## [제공된 자료]
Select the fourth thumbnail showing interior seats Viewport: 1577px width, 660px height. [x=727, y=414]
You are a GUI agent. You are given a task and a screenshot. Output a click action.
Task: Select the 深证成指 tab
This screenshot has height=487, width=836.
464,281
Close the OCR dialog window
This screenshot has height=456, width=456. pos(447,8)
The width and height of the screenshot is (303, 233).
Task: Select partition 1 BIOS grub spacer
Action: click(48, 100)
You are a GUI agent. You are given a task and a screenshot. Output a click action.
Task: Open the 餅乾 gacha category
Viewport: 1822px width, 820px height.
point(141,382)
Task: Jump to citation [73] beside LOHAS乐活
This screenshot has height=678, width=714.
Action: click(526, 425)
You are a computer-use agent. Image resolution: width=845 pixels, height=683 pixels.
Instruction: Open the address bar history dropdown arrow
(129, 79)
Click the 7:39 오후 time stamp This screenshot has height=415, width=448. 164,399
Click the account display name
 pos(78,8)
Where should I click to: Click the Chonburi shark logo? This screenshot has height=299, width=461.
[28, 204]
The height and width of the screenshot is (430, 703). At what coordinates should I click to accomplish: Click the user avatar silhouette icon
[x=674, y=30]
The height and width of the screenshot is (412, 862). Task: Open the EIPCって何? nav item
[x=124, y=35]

## [작업 지시]
자료 전체를 다시 옮겨 적되 "GUI agent" 부분만 모두 "screen assistant" 표현으로 바꾸고 나머지는 그대로 두세요.

## [결과]
Select the fourth thumbnail showing interior seats Viewport: 1577px width, 660px height. [x=727, y=414]
You are a screen assistant. You are given a task and a screenshot. Output a click action.
Task: Select the 深证成指 tab
This screenshot has height=487, width=836.
464,281
Close the OCR dialog window
This screenshot has height=456, width=456. pos(447,8)
The width and height of the screenshot is (303, 233).
Task: Select partition 1 BIOS grub spacer
Action: click(48, 100)
You are a screen assistant. You are given a task and a screenshot. Output a click action.
Task: Open the 餅乾 gacha category
Viewport: 1822px width, 820px height.
point(141,382)
Task: Jump to citation [73] beside LOHAS乐活
This screenshot has height=678, width=714.
Action: click(526, 425)
You are a computer-use agent. Image resolution: width=845 pixels, height=683 pixels.
Instruction: Open the address bar history dropdown arrow
(129, 79)
Click the 7:39 오후 time stamp This screenshot has height=415, width=448. 164,399
Click the account display name
 pos(78,8)
Where should I click to: Click the Chonburi shark logo? This screenshot has height=299, width=461.
[28, 204]
The height and width of the screenshot is (430, 703). At what coordinates should I click to accomplish: Click the user avatar silhouette icon
[x=674, y=30]
The height and width of the screenshot is (412, 862). Task: Open the EIPCって何? nav item
[x=124, y=35]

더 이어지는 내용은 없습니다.